When it comes to aging spirits such as whiskey, brandy, and some tequilas, distillers have a couple of options. There is the traditional approach of aging in barrels (usually oak) for four, ten, or even twenty years.
But what about processes that artificially shorten that time to market?
Continue reading to find out more about fast aging vs slow aging spirits.
New Path For Entrance
Smaller distillers have recently put a lot of emphasis on trying to accelerate the aging process. For new distilleries, aging can be a huge barrier to entry that emerging technologies can help alleviate.
Pros and Cons
Of course, there are downsides to accelerated aging. It can be difficult to match a conventionally aged product to a fast-aged product.
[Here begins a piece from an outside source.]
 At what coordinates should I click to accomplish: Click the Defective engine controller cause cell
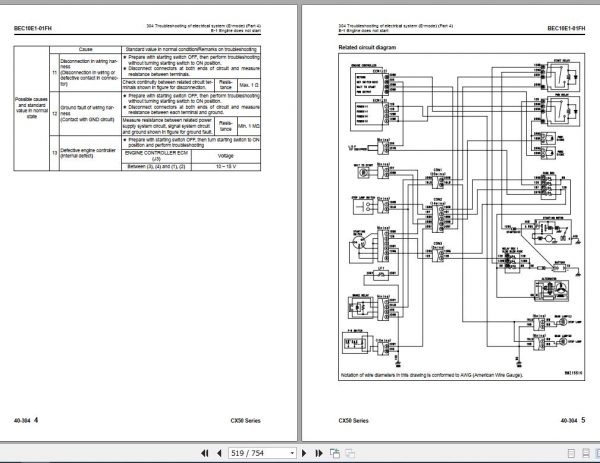pos(90,153)
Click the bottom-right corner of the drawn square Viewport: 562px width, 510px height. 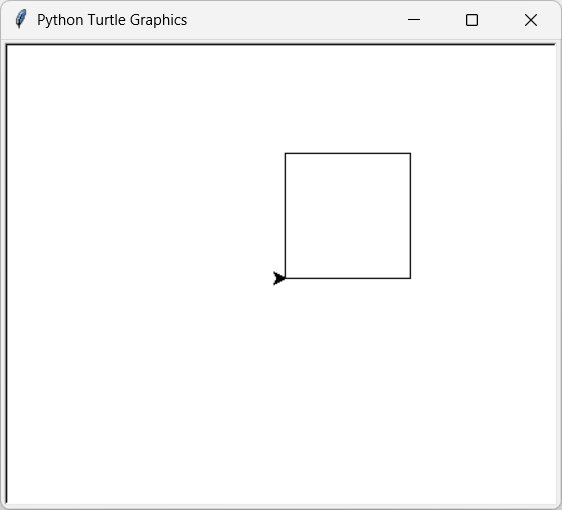(410, 278)
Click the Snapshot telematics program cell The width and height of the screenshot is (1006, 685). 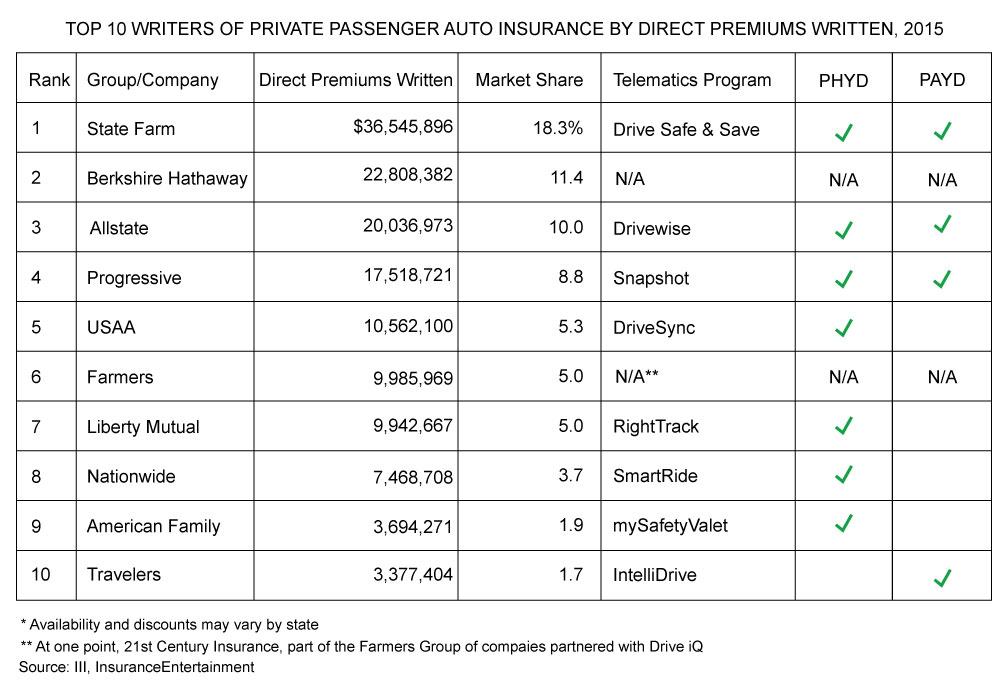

This means there is likely little interest in established brands who don’t want to alter their existing offerings or potentially jeopardize their brand.
For new brands who are in the process of developing their products, however, fast aging can provide an opportunity to be more responsive and ease cash flow issues.
Fast Aging Spirit Technology
There’s one accelerated aging technology (which won’t be named) whose inventor said, “I can make ten-year-old rum or new-make rum, but I can’t get anything in the middle.” So for them, the aging process just gives it that little something that tastes around ten years old.
Oregon State University is currently testing accelerated aging in the fermentation lab with wood and other botanicals like juniper and cardamom.